### À faire
A – D'après le texte sur la disparition de Jack DeJohnette, pendant combien de temps le musicien s'est-il tenu au carrefour des grandes évolutions du jazz ?
B – Poursuivez le texte sur la disparition de Jack DeJohnette après sa dernière phrase.

Disparition de Jack DeJohnette

disparition de Jack DeJohnette

Avec la disparition de Jack DeJohnette, une partie de l’histoire du jazz contemporain disparaît.

Avec la disparition de Jack DeJohnette, l’un des derniers grands architectes du rythme du jazz moderne, la musique perd non seulement un musicien immense, mais tout un univers –une manière d’aborder le son, le temps et la communication qui a façonné des générations de musiciens et d’auditeurs.

Pendant plus d’un demi-siècle, DeJohnette s’est tenu au carrefour de presque toutes les grandes évolutions du jazz. Sa mort ne ressemble pas tant à la fin d’une carrière qu’à l’extinction silencieuse d’une constellation dont la lumière a défini l’histoire contemporaine de cet art. Peu de musiciens ont incarné avec autant d’évidence la fluidité, l’ouverture et le courage que le jazz exige.

### Données enregistrées
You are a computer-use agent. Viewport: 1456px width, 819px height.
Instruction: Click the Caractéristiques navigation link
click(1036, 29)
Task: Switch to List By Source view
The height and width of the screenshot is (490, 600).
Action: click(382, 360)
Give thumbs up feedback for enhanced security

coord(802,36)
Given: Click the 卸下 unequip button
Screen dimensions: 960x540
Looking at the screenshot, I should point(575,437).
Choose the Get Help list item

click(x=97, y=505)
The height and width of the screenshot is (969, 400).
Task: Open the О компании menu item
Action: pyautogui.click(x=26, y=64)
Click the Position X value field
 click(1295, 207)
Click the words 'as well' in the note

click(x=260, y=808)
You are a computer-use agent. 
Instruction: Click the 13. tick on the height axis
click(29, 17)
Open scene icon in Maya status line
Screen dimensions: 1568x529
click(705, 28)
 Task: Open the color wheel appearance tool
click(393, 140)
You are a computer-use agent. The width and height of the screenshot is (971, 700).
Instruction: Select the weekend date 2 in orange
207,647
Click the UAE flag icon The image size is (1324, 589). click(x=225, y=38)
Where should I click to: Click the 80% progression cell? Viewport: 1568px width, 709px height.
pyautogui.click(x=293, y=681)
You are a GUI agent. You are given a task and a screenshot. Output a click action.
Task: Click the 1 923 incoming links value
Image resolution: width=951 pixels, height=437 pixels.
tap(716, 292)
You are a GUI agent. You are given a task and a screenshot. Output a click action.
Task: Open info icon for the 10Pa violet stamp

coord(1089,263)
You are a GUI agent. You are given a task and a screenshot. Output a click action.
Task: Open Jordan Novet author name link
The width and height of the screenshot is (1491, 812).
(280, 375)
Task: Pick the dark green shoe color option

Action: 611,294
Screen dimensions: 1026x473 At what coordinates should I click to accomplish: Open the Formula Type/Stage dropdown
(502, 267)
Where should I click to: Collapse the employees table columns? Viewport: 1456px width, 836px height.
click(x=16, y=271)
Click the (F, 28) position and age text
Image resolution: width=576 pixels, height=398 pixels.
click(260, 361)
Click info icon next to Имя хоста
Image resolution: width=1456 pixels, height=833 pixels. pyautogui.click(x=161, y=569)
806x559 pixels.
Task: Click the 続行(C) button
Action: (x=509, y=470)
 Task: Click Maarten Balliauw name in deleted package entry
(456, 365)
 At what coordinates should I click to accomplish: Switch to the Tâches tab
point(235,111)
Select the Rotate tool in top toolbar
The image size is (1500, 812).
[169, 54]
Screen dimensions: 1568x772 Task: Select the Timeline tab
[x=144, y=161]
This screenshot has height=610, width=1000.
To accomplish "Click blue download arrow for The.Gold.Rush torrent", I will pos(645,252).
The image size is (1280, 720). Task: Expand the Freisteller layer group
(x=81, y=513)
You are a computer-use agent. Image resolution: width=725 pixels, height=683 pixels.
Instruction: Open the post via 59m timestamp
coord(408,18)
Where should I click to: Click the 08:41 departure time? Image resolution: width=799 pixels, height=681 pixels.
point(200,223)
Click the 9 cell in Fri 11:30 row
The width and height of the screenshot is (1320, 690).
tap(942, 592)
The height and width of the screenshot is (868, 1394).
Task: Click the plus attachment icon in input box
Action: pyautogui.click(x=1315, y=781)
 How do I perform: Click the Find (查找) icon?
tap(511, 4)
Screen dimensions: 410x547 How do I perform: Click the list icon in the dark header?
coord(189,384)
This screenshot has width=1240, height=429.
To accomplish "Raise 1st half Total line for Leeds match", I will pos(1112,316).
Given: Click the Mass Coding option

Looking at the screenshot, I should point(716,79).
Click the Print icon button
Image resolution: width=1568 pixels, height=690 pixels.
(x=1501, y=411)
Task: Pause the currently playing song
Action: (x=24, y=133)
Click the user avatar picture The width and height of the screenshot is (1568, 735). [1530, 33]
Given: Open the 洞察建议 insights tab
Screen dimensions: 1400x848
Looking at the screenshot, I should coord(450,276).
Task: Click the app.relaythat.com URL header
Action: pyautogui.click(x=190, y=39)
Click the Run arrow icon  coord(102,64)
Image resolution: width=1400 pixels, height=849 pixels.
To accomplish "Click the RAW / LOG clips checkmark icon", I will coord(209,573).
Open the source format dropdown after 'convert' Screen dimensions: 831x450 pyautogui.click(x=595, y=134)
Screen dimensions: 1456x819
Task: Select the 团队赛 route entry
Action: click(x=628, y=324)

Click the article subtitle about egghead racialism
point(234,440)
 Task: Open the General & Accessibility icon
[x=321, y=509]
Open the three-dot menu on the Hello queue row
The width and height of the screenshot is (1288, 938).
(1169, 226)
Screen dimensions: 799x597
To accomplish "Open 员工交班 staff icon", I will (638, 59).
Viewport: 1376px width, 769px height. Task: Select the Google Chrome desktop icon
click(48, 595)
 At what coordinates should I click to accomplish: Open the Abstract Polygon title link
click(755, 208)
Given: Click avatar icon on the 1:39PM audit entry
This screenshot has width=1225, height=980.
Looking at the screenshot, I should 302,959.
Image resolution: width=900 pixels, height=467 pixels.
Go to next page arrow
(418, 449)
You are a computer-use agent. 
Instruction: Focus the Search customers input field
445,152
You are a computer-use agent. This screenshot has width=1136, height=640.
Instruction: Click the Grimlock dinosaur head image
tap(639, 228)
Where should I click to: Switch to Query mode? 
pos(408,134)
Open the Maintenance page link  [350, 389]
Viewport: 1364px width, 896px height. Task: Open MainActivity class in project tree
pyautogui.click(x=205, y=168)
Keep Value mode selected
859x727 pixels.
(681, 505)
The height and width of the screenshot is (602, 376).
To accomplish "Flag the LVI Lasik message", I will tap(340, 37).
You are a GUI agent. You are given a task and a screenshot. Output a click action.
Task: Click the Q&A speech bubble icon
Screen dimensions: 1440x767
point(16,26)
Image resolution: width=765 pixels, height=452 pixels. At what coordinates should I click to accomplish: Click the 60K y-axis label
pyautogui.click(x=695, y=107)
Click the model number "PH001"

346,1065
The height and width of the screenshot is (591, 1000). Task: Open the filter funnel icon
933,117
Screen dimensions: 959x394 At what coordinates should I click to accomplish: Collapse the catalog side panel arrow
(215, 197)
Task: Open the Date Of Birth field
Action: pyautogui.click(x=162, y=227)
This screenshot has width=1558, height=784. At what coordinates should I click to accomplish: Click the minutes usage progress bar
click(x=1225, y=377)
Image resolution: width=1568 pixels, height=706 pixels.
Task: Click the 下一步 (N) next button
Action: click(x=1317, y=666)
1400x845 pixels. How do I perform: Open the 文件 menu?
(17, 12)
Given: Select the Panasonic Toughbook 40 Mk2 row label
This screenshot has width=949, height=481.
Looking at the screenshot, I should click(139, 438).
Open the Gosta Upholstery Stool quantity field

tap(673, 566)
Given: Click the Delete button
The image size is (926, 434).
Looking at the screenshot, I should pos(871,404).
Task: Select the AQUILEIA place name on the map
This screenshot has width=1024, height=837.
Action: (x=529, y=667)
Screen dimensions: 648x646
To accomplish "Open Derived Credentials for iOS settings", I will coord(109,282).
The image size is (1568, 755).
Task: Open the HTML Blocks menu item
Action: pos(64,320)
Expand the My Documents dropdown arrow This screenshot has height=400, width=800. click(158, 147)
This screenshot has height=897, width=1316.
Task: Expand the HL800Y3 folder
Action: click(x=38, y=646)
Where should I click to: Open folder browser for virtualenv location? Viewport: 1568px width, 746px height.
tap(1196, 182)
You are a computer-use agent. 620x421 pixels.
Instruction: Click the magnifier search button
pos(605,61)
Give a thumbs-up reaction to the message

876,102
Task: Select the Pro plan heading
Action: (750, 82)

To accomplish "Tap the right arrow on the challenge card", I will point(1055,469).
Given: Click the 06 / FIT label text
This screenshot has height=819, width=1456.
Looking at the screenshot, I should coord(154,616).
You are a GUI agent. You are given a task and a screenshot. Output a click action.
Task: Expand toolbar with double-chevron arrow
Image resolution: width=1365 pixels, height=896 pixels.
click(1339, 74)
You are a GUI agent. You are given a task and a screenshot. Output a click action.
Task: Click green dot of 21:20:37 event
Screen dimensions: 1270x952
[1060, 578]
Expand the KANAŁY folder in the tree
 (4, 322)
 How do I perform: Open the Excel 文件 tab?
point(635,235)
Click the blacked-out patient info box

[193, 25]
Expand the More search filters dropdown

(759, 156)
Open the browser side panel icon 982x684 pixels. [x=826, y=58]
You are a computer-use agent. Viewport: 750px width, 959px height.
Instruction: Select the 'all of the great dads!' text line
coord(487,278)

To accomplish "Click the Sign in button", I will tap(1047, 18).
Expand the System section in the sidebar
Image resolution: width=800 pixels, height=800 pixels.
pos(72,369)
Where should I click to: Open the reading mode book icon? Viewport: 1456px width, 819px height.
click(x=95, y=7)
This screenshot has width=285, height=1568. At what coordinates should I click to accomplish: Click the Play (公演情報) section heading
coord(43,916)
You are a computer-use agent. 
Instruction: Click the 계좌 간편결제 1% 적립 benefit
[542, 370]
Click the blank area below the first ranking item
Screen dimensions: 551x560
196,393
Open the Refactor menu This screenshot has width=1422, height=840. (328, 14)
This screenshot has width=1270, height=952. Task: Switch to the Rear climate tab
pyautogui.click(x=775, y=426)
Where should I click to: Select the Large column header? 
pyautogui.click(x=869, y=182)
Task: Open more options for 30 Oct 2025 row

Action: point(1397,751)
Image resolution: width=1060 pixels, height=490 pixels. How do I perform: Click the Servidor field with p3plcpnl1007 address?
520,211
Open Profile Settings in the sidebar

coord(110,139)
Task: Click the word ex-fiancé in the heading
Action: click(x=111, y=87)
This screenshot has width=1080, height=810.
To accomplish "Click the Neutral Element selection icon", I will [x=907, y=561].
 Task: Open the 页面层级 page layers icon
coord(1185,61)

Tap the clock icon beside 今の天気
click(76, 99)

### Réponses
A – Pendant plus d'un demi-siècle.

B –
Un nom synonyme d’excellence

Il est difficile de se rappeler une époque où le nom de Jack DeJohnette n’apparaissait pas, imprimé au dos des albums comme une promesse implicite d’excellence. Dès la fin des années 1960, sa présence sur un enregistrement signifiait que quelque chose allait se passer, quelque chose de vrai, de vivant. Son jeu pouvait enflammer une session ou lui donner de l’air pour respirer. Il n’était jamais décoratif. Il était essentiel.

Pour les auditeurs de ma génération, découvrir DeJohnette revenait souvent à découvrir la forme moderne du jazz lui-même. Ma propre rencontre s’est faite par Miles Davis, ces années électriques et tumultueuses entre 1968 et 1971, où le batteur aida Davis à explorer de nouveaux territoires brouillant les frontières entre jazz, rock et une matière encore innommée. Sur Bitches Brew, Live-Evil et Miles Davis at Fillmore, le jeu de DeJohnette fut une révélation : liquide et changeant, il transformait le rythme en atmosphère. Il ne se contentait pas de marquer le temps ; il le redessinait.

Un musicien complet

Réduire DeJohnette à un batteur a toujours semblé insuffisant. Il était un musicien complet, fluide dans la mélodie, l’harmonie et la structure, capable de façonner la musique depuis sa batterie comme depuis le piano. Ses travaux pianistiques précoces, entendus sur des albums tels que New Directions ou Music for the Fifth World, révélaient un sens des couleurs et des flux qui rejoignait son imagination rythmique. Il comprenait l’architecture d’un morceau sous tous ses angles.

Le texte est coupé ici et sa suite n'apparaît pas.